Soldier, Straw-man, and SymbolRemembering Guy Fawkes
Guy Fawkes is remembered as the principal conspirator of the Gunpowder Plot, an attempt by English Catholics to blow up the Houses of Parliament with King James I inside, for the simple reason that he was the one discovered guarding the gunpowder hidden in the cellars of parliament. He is further immortalized by Bill Cain in Equivocation, in an early draft of William Shagspeare’s play about the plot. Today he is known to people all over the world, but when we remember him, who is it we remember? Is it the soldier driven to take drastic action on behalf of his faith? Is it the effigy dressed in ragged clothes and thrown on the bonfire? Is it the symbol of resistance whose meaning is constantly shifting, depending on those who appropriate it?
Guy “Guido” Fawkes: The Soldier
“Mr. Fawkes was taken and the whole plot discovered” – Confession of Robert Wintour in 1606 Faith and Treason: The Story of the Gunpowder plot by Antonia Fraser
Guy Fawkes was born in York in 1570 to Edward and Edith Fawkes. He was initially raised as a Protestant, but when his father died in 1578, Fawkes’ mother remarried Denis Bainbridge, a Catholic recusant, and his family began to follow the Catholic faith. It is therefore unsurprising that by the time Fawkes reached adulthood, he was a devout Catholic.

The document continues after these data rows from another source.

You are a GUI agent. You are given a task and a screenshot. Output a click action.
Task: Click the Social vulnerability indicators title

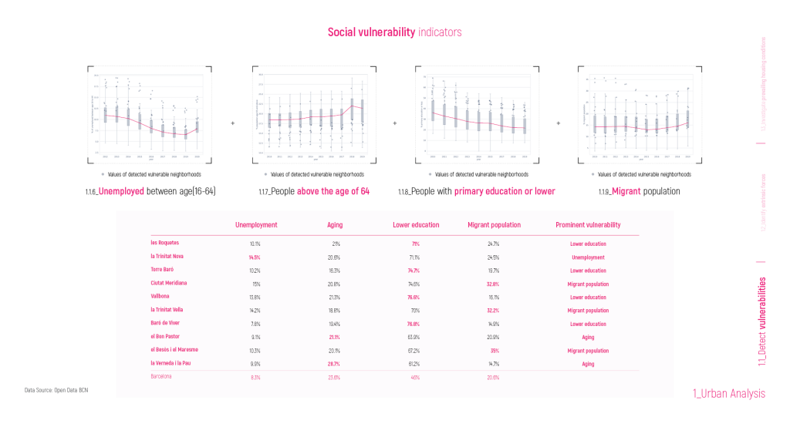394,32
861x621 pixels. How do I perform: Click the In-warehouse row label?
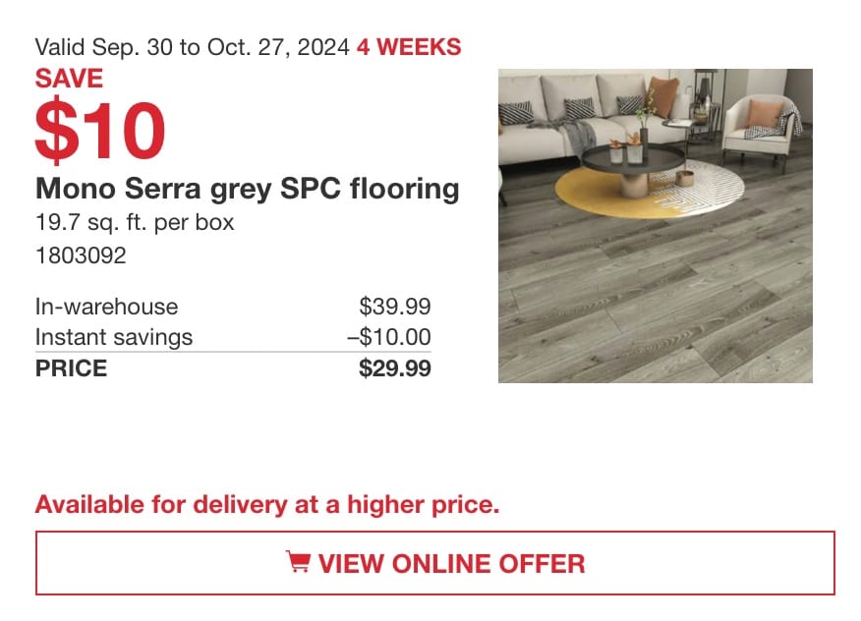point(106,307)
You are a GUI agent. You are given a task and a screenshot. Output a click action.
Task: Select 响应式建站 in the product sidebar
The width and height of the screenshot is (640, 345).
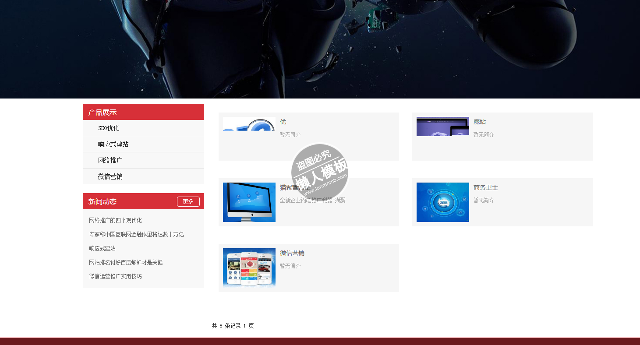(x=113, y=144)
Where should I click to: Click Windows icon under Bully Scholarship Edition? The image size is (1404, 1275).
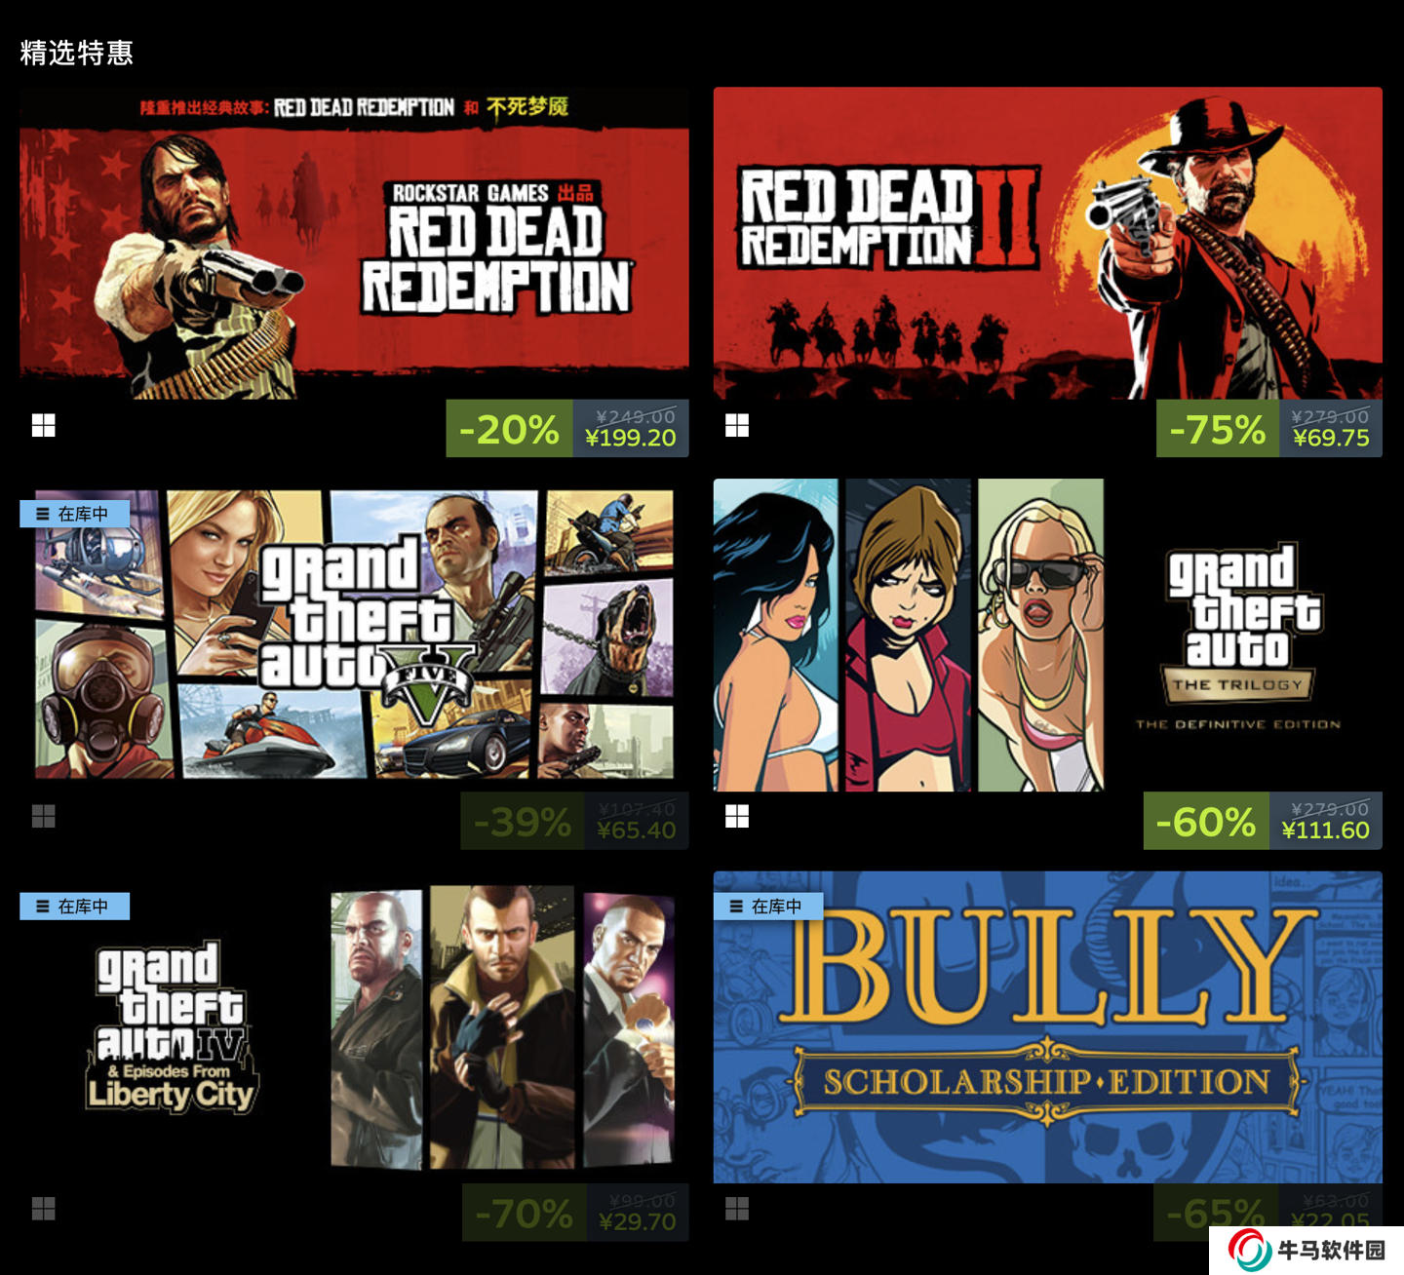tap(737, 1209)
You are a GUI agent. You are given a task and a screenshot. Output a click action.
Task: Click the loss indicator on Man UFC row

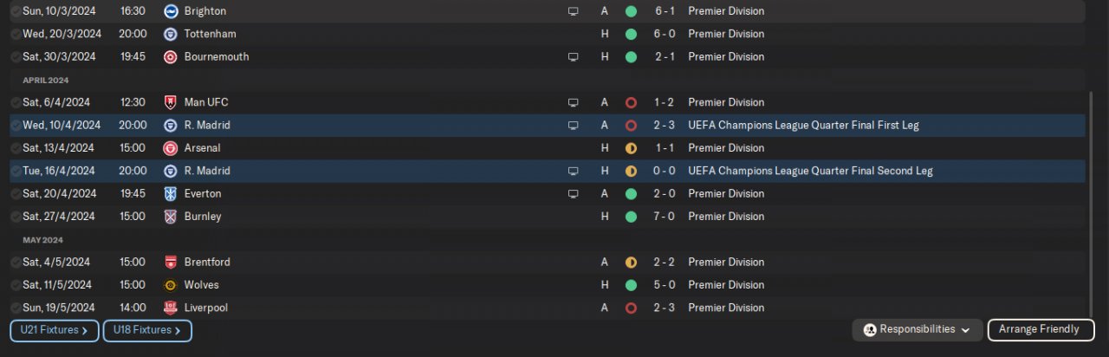pos(631,102)
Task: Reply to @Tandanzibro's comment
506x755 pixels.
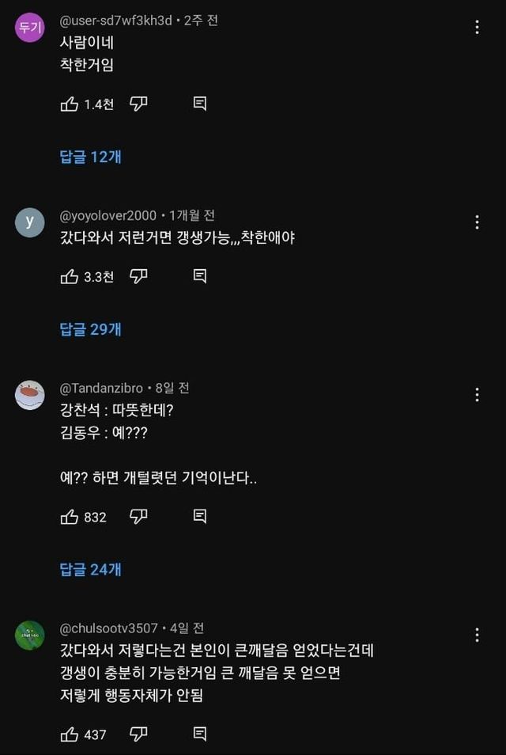Action: click(200, 517)
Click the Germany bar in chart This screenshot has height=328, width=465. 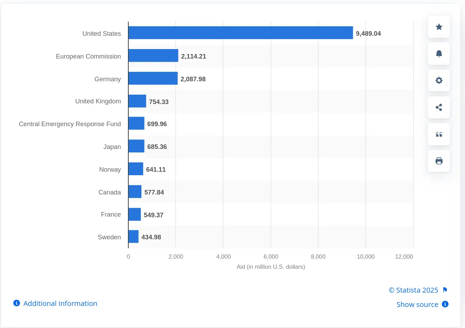coord(153,78)
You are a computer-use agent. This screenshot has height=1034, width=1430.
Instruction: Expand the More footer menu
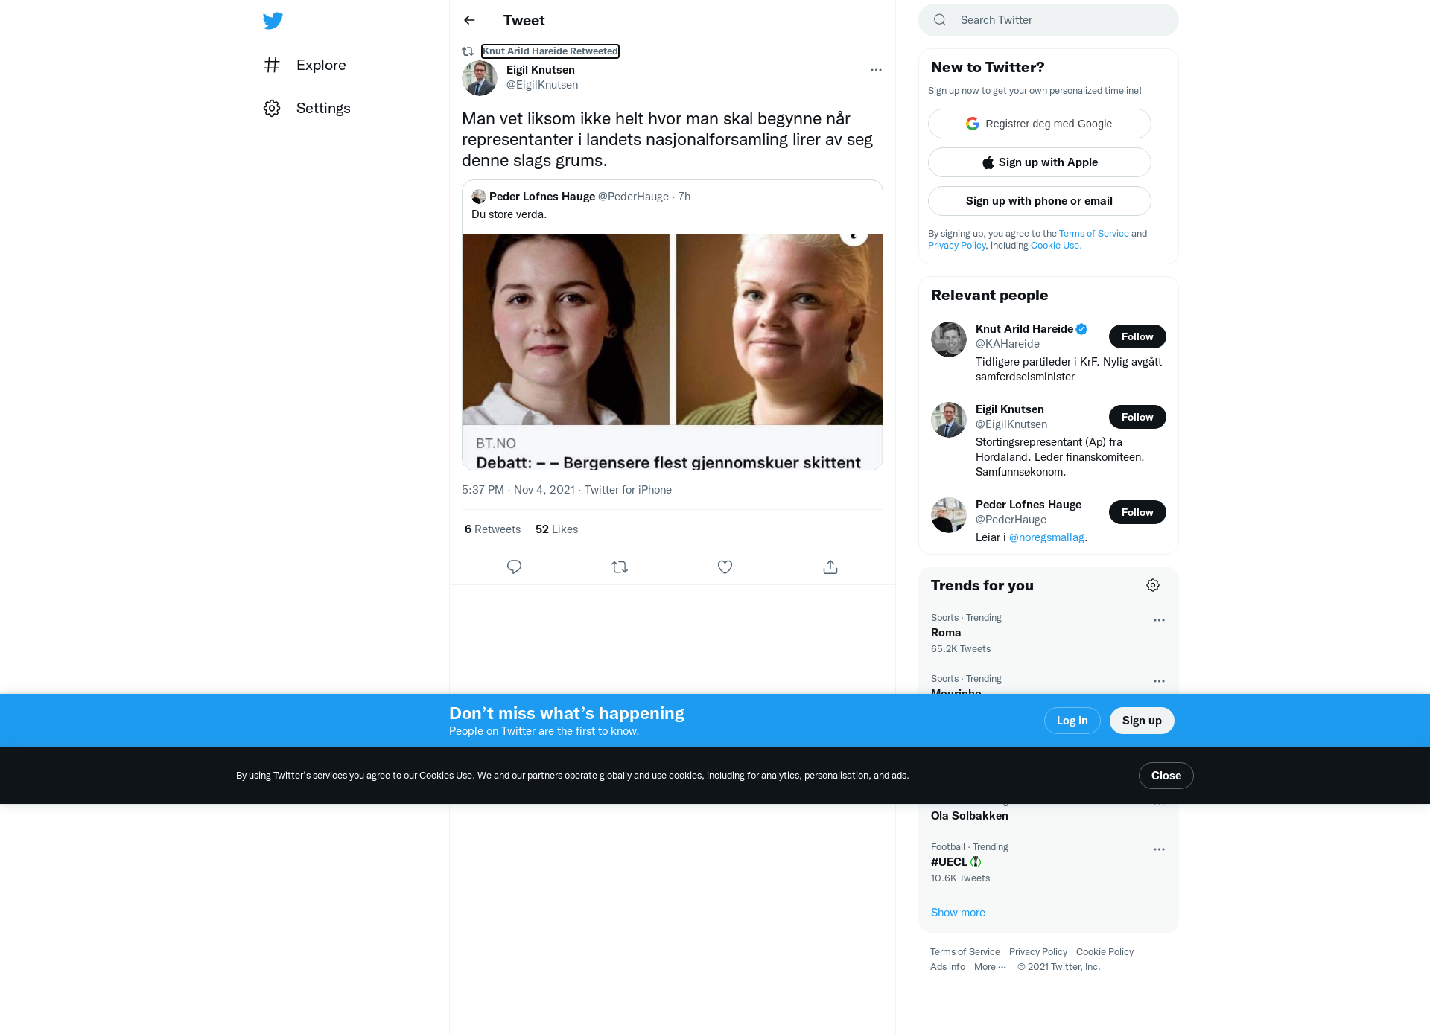pos(990,967)
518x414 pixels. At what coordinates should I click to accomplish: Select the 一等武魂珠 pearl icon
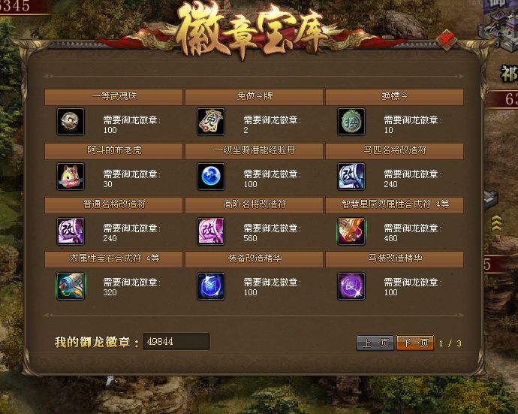(x=71, y=122)
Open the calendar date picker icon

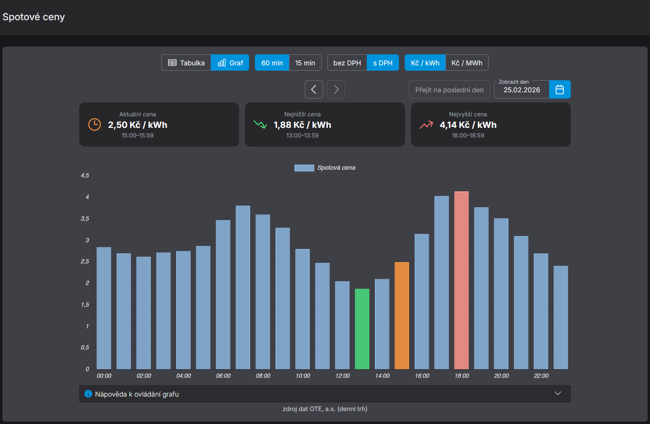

In 1593, Fawkes enlisted as a soldier in the Spanish Netherlands, where he was able to practice his faith freely. Two years later, he distinguished himself at the capture of Calais and was recommended for a captaincy by 1603. During his time abroad, Fawkes abandoned the name Guy, choosing instead to go by Guido, the Italian version of his name, as a means of showing his allegiance to Rome and the pope. It is this name that he would use in his signature thereafter.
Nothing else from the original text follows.